Now if it was dominant Ti it should've been able to emphasize such important issues better.




TreasureTower said:


> I do to; it's usually when I'm really nervous and I either say something incredibly inappropriate or I just don't know when to shut up; sometimes I sound just like the energizer bunny.


That bolded sentence I quoted from you 

If you want, write down some of the inappropriate stuff. 

Btw I had social anxiety at one point as a teenager but my reaction was the opposite to yours, I would just simply not say or do anything. Different from how I was before the issue started. Got past this social anxiety since then, though. (I just decided one day that I didn't want this, it wasn't me, I wasn't willing to put up with it and that's when I started fixing it)


----------



## LibertyPrime (Dec 17, 2010)

<.< moar input on this plz. I was a very long time (more then 10 years) sufferer of Dysthimia and Social anxiety, initially very shy as well. One major problem still persists: I depend too much on other people's opinion. Going to crush this before the year is out thou.

The problem with I-E is that I don't gain energy from alone time nor from being with others. Quite frankly both can and will drain / depress me. I gain energy through discussing ideas, troubleshooting or through thinking about ideas, troubleshooting / problem solving alone. I always have to share any new discovery and then talk about it with someone else, its like a compulsion, but I detest socializing for the sake of it.

Interest and boredom seems to dictate my energetical state more then anything. I can be the energizer bunny if interested or boring/depressed and uncomunicative if I don't find something or someone nteresting. Its like a on-off switch and I'm socially awkward. I don't understand how others relate to me and worry constantly about failing socially, weary of strangers etc..

Socionics dichotomies point towards ENTp-ILE as my type, but MBTI and Big5 sais INFP, I test INFp even in socionics...BUT something is off, I'm not like the other INFPs.

Currently trying to figure it out through Model - A. I have a gut feeling, must follow.


----------



## KraChZiMan (Mar 23, 2013)

Extroverts *CAN BE* socially awkward. Social awkwardness *IS NOT EXCLUSIVELY* pre-packaged to affect introverts only. I know couple of extroverts personally that are even more socially awkward than the introvert me. Extroverts have another reasons to be socially awkward, like being afraid that their freedom of taking action or speaking out loud is being limited by a bunch of evil and heartless introvert bastards. Extroverts are socially awkward almost like American Idol contestants are afraid of Simon Cowell & co.

Introversion is simply that you prefer to sink in all the information and analyse it from within. Introverts are like the cavemen who sit in their caves and they get delivered the boxes of information, which they receive from a postman and after the postman is gone, they get right to it, unwrap it, make sure what is this and only then digest it. Extroversion means that you prefer to analyse the information directly from the source and let it sink in afterwards, when it's all digested.
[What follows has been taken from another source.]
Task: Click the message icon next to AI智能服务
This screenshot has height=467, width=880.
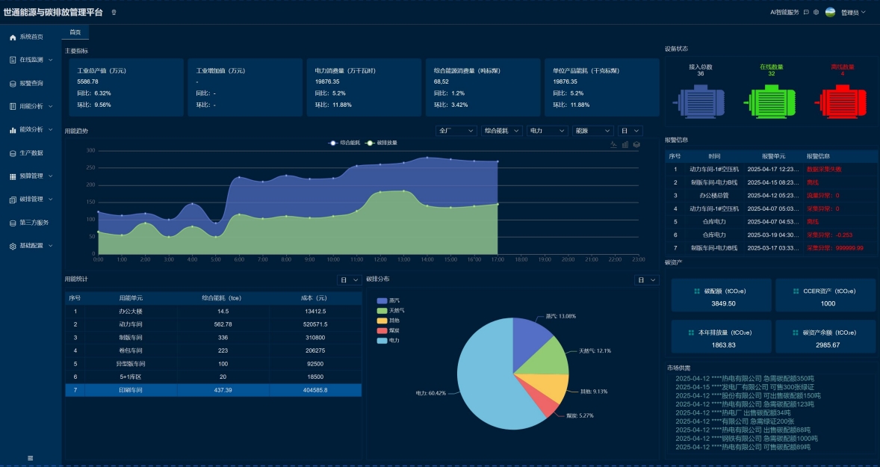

Extroversion is like eating information and puking it, and only later when you eat your own puke of information, you'll truly reflect on it when it's digesting in you. But when you choose not to digest your puked out information, what others see are just "acting out craziness" or "doing before thinking".


----------



## reckful (Jun 19, 2012)

KraChZiMan said:


> Extroversion is like eating information and puking it, and only later when you eat your own puke of information, you'll truly reflect on it when it's digesting in you. But when you choose not to digest your puked out information, what others see are just "acting out craziness" or "doing before thinking".


Jung explained that the dominant function, although not entirely removed from the unconscious, is mostly under the subject's conscious control.

So, for an extravert, extraversion would be more like spitting than puking, IMHO.

The uncontrolled, unconscious extraversion of an introvert is more like puking, which is why introverts get invited to fewer parties.


----------



## Dedication (Jun 11, 2013)

reckful said:


> Jung explained that the dominant function, although not entirely removed from the unconscious, is mostly under the subject's conscious control.
> 
> So, for an extravert, extraversion would be more like spitting than puking, IMHO.
> 
> The uncontrolled, unconscious extraversion of an introvert is more like puking, *which is why introverts get invited to fewer parties.*


I would like to disagree with your very last line, or at least I don't see the connection that you're making.


----------



## reckful (Jun 19, 2012)

Dedication said:


> I would like to disagree with your very last line, or at least I don't see the connection that you're making.


I was not making any serious connection.


----------



## zinnia (Jul 22, 2013)

reckful said:


> So, for an extravert, extraversion would be more like spitting than puking, IMHO.
> 
> The uncontrolled, unconscious extraversion of an introvert is more like puking, which is why introverts get invited to fewer parties.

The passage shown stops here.